FRAGMENTO ▸
= = = = =

EL HOMENAJE A LA TONADILLA DE JULIÁN ORBÓN

 En el venero exquisito de lo popular, en los misterios comunicantes de la cultura musical y poética, en las transfiguraciones de la memoria creadora, hemos visto siempre a nuestro Julián Orbón, discípulo libre y distinto de Manuel de Falla:[1] capaz de las angustias mayores de lo contemporáneo, pero al cabo señor de un claro castillo reminiscente donde está su salud hispánica y la salida voraz a su impulso americano.

     Lo vemos durante años echando al vuelo tonadillas y madrigales, o martillando un bajo de son, como si esas formaciones puras del oído intrahistórico encerraran un secreto remoto, quizás intocable, que fuera preciso buscar en la noche mística de las asociaciones del estilo y en los últimos pasos nupciales de la memoria.

     Ese tuétano oscuro que hay en un tema, en una armonización, en un bajo, y que devuelve el acorde o el ritmo como una metáfora sonora de participaciones ecuménicas, es la resistencia que tiene que ser golpeada para que se abra, no una estructura, no una cifra ni un juego arcaizante, sino la sustancia, tan ofrecida como inapresable, del paisaje dramático del alma y del destino de su imaginación vital.

= = = = =

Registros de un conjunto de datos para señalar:

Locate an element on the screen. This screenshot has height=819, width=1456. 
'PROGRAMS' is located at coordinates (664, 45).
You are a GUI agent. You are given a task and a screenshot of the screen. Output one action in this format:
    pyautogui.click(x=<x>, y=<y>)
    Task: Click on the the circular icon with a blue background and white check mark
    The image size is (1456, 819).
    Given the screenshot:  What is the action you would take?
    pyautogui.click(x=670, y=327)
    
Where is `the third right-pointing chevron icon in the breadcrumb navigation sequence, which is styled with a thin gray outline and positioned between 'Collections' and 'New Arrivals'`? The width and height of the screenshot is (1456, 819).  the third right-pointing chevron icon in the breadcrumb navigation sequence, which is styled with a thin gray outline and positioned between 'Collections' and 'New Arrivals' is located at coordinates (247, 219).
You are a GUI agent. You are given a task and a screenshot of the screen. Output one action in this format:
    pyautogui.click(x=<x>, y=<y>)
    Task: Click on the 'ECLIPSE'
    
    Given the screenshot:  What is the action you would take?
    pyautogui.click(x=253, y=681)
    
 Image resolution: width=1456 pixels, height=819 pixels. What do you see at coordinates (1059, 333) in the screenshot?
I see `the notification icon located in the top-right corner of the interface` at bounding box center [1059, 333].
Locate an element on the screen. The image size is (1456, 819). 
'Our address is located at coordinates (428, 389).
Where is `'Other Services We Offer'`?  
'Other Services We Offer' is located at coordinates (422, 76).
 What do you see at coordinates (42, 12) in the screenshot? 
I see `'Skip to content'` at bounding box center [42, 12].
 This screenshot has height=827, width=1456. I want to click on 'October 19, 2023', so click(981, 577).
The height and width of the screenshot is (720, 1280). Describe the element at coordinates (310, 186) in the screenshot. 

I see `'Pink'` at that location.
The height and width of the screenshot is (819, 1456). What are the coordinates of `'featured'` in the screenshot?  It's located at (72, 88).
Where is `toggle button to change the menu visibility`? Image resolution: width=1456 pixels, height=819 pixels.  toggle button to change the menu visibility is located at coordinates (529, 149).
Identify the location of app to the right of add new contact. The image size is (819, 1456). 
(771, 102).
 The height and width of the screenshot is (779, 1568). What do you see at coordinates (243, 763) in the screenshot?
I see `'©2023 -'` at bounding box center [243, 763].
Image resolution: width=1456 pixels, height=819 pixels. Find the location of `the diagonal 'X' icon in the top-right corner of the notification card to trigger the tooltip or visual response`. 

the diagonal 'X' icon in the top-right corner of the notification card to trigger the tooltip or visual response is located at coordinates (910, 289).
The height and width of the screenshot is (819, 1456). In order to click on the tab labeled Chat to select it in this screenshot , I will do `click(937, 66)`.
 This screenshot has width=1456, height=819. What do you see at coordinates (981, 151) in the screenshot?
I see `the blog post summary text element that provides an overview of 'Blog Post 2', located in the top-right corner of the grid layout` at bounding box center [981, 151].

= = = = =

INSTRUCCIONES ▸
1) Según el fragmento sobre Julián Orbón, ¿de quién fue discípulo el compositor?
2) Prosigue el fragmento sobre Julián Orbón a partir de su última oración.

RESPUESTAS ▸
1) De Manuel de Falla, de quien fue un discípulo libre y distinto.

2)
     Así nos dice Julián Orbón gustando una guajira o un kyrie gregoriano y por eso en él oímos sobre todo la golpeada, absorbida y penetrante sustancia de las formas melódicas o rítmicas entrando en un tiempo metafórico —no psicológico ni impasiblemente ontológico, según la distinción de Stravinski—. Tiempo metafórico donde parece que el tema vierte sus esencias de estilo y la modulación abre sus espacios poéticos, no a virtud de un tratamiento sabio sino por la súbita iluminación, en una especie de relámpago justiciero, de la secreta magia emocional e imaginativa que encerraban.

     El acercamiento de Orbón a los materiales de su propia obra es oscuro, a veces caótico; pasa de la fruición a la incandescencia de las asociaciones; de la alegría del hallazgo a la angustia de sus posibilidades; lo arrastra una mitología del tema, de la modulación, del ritmo. Se siente rodeado de máscaras. Pero ese girar y golpear obsesivo le va rindiendo la ciega veladura lírica, la sugestión de una lejanía espiritual que al revelarse como inapresable ofrece la resistencia de su forma.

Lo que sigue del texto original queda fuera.